Page 1 of 1

UHCI setup packet stalls for all devices most of the time

Posted: Sun Nov 07, 2021 3:18 am
by mid
I've been at this for months now, and while there's been progress, I couldn't fix this issue in particular, so I came here.

I'm trying to perform a GetDescriptor request via UHCI, and the very first setup TD stalls.
Here's the strategy:

1. Write 0x8F00 to LEGSUP
2. Enable controller reset bit
3. Wait until the bit resets
4. Set conventional configuration
5. Set port reset bit
6. Wait 100ms
7. Reset port reset bit
8. Set port enabled bit
9. Wait 10ms
10. Check connect status at bit 0
11. Run the following TD in this manner:

Code: Select all

QH *qh = (QH*) &buf[0];
TD *td = (TD*) &buf[16];

td->link = 1;
td->control = (1 << 23) | (3 << 27);
td->token = (7 << 21) | (0 << 19) | 0x2D;
td->buffer = (uint32_t) Virt2Phys(&buf[32]);

buf[32] = 128; /* Device to host */
buf[33] = 6; /* Get descriptor */
buf[34] = 0; /* Descriptor index */
buf[35] = 1; /* Device descriptor type */
buf[36] = 0; /* Language ID */
buf[37] = 0;
buf[38] = 18; /* Length */
buf[39] = 0;

qh->link = 1;
qh->element = Virt2Phys(td);
frameList[0] = (uint32_t) Virt2Phys(qh) | 2;

/* Wait until inactive */
do {
	asm volatile(: : : "memory");
} while((td->control & (1 << 23)) != 0);
The above sequence actually worked for my two test devices! Twice.. and then never again. And when it doesn't, td->control is 0x00450007, which means Stalled, CRC, actual length 8 (?!?!), PORTSC is 0x0093, USBSTS is 0x0002, which indicates a USB error interrupt and USBCMD is 0x0001.

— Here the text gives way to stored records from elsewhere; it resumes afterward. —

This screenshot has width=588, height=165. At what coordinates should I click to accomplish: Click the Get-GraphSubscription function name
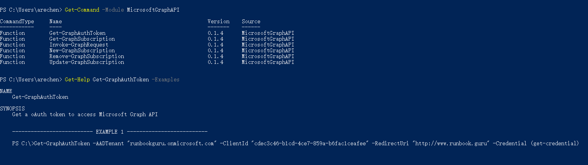coord(82,39)
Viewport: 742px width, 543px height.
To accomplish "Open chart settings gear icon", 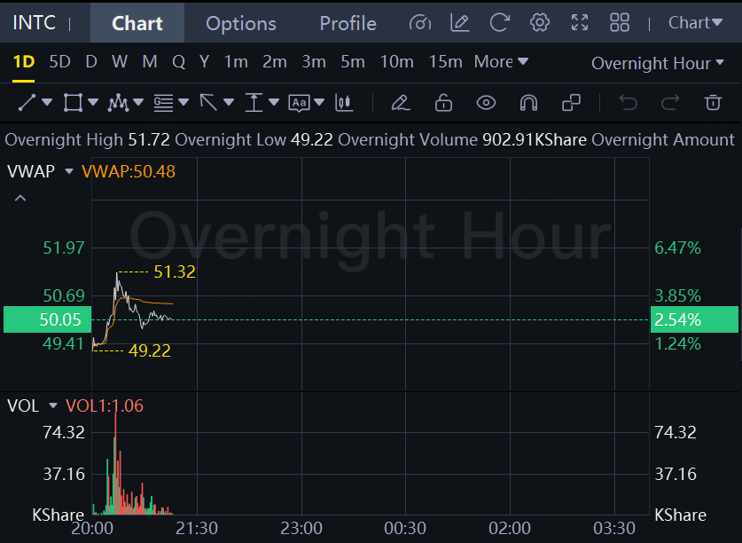I will tap(539, 23).
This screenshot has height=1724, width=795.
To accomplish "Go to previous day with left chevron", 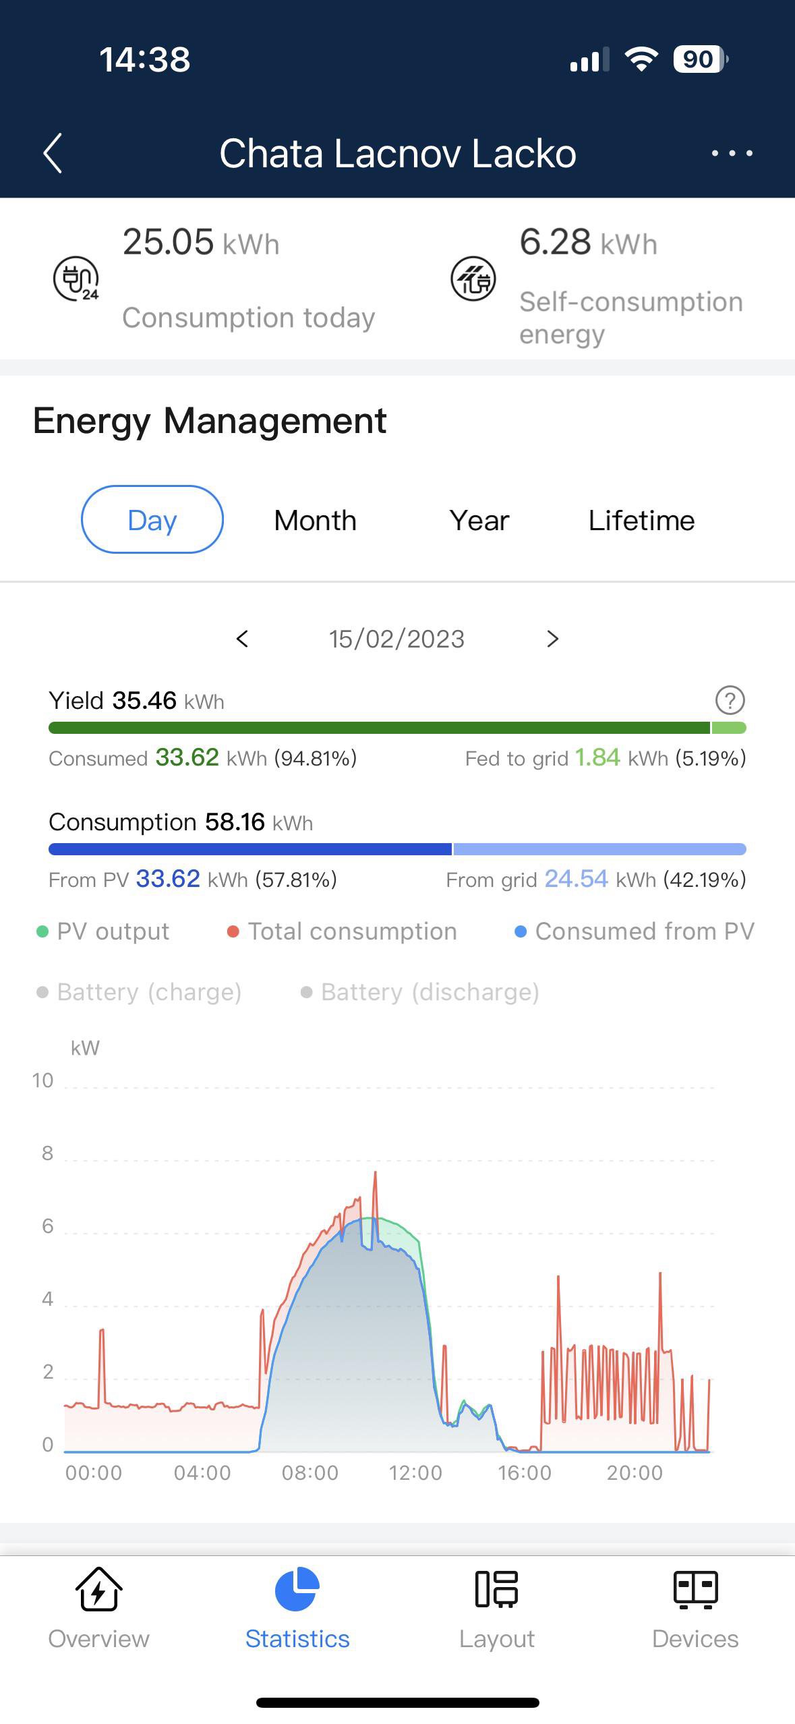I will (243, 639).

That was yesterday. I tried it again today and it worked once. At the beginning, too. And that's what gets me, because this suggests to me that it's not just a timing error. I've tried other wait times, like 50ms&10ms, 150ms&20ms, but only the one above gave me at least some results. My brain is scrambled and I may have forgotten to give other information, so do ask.

Works always in an emulator.

Re: UHCI setup packet stalls for all devices most of the tim

Posted: Sun Nov 07, 2021 10:37 am
by BenLunt
Hi,

I see a few issues.

First, you set the 'T' bit in the LINK pointer in your SETUP packet. In this case, the device is expecting at least one IN packet (3 to be exact) and then a STATUS packet.
When you say that it works in an EMULATOR, what actually works? Do you get the 18-byte descriptor returned? I doubt it.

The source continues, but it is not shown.